Cannot chmod file on Openshift online v3 : Operation not permitted

Question

I am migrating a Django application from Openshift v2 to v3 (In case you don't know, RedHat is shutting down v2 on September 30th, see: https://blog.openshift.com/migrate-to-v3-v2-eol/)

So, I am following this blog post to help me: https://blog.openshift.com/migrating-django-applications-openshift-3/ . I am new to all these Docker / Kubernetes concepts the new version is build upon.

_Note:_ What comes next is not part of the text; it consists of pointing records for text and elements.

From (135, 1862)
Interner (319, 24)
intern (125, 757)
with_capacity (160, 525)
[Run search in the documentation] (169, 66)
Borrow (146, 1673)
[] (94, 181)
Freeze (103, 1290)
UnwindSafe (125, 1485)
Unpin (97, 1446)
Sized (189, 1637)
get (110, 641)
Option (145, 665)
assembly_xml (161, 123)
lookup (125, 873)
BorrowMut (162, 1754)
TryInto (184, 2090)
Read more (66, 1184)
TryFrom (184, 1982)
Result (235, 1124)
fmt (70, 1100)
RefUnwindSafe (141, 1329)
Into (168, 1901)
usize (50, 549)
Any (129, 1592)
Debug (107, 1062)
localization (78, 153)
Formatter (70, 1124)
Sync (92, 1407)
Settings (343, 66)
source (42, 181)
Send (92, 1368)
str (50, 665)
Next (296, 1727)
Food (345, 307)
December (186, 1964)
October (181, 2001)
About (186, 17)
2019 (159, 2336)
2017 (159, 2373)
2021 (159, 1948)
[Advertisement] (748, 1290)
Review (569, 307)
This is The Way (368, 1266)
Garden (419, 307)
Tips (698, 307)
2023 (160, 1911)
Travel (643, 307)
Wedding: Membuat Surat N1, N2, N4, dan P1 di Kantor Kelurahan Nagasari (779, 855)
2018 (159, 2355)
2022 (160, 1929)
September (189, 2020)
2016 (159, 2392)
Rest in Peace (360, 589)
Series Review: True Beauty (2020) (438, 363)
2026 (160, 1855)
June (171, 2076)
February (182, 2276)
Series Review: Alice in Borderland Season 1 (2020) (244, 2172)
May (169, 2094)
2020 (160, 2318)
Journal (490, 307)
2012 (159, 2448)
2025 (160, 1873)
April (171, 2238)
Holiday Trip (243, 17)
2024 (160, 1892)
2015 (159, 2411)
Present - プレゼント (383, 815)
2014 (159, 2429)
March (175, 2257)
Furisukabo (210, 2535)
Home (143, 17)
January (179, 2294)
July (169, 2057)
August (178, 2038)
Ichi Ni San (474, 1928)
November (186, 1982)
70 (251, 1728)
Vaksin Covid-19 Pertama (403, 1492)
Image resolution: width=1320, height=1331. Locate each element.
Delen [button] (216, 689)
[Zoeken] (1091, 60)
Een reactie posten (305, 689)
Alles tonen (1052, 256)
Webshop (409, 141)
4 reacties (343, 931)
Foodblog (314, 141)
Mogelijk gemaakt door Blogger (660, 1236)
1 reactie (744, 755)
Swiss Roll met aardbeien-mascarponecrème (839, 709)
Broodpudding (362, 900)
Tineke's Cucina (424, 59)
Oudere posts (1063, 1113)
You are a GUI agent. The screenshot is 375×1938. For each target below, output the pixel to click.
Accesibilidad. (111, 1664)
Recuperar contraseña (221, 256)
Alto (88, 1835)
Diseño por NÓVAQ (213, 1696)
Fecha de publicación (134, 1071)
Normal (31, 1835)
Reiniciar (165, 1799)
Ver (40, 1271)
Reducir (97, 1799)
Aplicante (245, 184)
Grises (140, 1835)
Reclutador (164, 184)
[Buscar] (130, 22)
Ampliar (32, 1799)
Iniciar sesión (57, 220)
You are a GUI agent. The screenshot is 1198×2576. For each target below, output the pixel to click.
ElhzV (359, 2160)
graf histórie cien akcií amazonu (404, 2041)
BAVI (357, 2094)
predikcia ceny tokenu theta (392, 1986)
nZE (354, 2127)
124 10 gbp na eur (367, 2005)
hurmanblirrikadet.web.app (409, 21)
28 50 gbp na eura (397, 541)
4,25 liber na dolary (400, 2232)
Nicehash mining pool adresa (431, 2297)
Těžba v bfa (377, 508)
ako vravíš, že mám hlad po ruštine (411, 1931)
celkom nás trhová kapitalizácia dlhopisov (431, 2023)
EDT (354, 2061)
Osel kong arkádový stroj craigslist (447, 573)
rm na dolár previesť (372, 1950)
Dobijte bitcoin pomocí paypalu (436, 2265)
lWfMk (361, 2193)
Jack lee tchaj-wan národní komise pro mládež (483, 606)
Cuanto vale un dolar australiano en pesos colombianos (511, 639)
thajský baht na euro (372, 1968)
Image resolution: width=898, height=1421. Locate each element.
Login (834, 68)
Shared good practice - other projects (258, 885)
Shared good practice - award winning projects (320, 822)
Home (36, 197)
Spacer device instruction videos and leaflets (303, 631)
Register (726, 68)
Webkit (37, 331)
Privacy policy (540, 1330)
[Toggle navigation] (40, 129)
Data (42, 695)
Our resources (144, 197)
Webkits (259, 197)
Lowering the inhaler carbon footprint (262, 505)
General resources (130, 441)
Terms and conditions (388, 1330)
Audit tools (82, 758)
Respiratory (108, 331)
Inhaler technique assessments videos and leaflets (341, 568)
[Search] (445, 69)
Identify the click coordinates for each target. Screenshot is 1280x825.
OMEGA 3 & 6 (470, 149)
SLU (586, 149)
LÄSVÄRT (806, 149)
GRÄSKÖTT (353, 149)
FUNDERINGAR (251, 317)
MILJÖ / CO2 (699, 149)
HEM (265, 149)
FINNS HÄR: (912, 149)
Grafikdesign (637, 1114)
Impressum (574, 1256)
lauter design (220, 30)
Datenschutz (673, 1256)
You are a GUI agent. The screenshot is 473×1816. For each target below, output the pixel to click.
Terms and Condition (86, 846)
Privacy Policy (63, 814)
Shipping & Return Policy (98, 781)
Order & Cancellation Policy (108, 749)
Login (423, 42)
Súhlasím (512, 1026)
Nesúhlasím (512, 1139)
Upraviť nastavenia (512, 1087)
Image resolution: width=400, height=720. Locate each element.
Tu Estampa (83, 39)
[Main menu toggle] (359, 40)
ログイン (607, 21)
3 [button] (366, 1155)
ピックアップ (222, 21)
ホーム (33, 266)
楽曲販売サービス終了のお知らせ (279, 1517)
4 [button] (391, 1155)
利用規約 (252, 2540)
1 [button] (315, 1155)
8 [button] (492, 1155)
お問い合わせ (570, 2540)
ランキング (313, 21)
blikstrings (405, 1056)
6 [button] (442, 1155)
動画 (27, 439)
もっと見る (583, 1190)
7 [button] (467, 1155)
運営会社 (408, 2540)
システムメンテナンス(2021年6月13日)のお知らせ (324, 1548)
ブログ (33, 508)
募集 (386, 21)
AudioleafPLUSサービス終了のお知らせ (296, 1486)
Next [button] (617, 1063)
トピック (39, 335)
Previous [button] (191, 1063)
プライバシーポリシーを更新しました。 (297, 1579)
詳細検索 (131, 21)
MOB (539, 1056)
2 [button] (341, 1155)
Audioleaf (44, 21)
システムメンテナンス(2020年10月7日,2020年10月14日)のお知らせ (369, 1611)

I was able to make some progress : I managed to get a successful build of my app. Yet it crashes at deployment time:

---> Running application from script (app.sh) ... /usr/libexec/s2i/run: line 42: /opt/app-root/src/app.sh: Permission denied

Indeed, app.sh has lost its x permission. I log into the failing container as debug and see it:

> oc debug dc/<my app>
> (app-root)sh-4.2$ ls -l /opt/app-root/src/app.sh 
-rw-rw-r--. 1 default root 127 Sep  6 21:20 /opt/app-root/src/app.sh 

The blog posts states "Ensure that the app.sh file is executable by running chmod +x app.sh.", which I did on my local repo. Whatever, I want to do it again directly in the pod, but it doesn't work:

(app-root)sh-4.2$ chmod +x /opt/app-root/src/app.sh                             
chmod: changing permissions of ‘/opt/app-root/src/app.sh’: Operation not permitted

So, how can I set the x permission to app.sh ? Thank you

Answer 1

Without looking into more details, any S2I builder image will gladly use your custom supplied run script to start the application in an alternative way.

Create .s2i/bin/ (mind the dot) in your source code directory, place the run script into it and rebuild the app in OpenShift - it will automatically use your custom run script upon deployment.

This is the preferred way of starting applications using custom commands in OpenShift.

Regarding your immediate problem, there is a very simple reason why you can not change the permissions of the script: you were trying to modify the permissions in the deployed pod, and not the builder pod. Deployed pods run using different UIDs, usually somewhere in the range of 100000000, and definitely do not match the file ownership as generated by the build. Hence permission denied.

The root cause of your problem (app.sh losing executable permissions) must be in the way the build process installs those files, and indeed looking at the /usr/libexec/s2i/assemble script in the base image does seem to reveal the culprit. The last two lines are:

# set permissions for any installed artifacts
fix-permissions /opt/app-root

If you wanted to change this part of the build instead of using a custom run script, I suggest you then create .s2i/bin/assemble in your project's source code and make it look sort of like this:

#!/bin/bash
echo "Running stock build:"
${STI_SCRIPTS_PATH}/assemble
echo "Fixing the mess:"
chmod 755 /opt/app-root/src/app.sh

This will fix whatever the stock build process does to file permissions, and will do it using the same UID as the rest of the build, so file ownership shouldn't be an issue.

Answer 2

as I stumbled upon this issue myself I've found a way to resolve it. You have to make your file app.sh executable and push it in your repo as such. If git does not track this modification as it did for me, you have to use: git update-index --chmod=+x app.sh for it to work.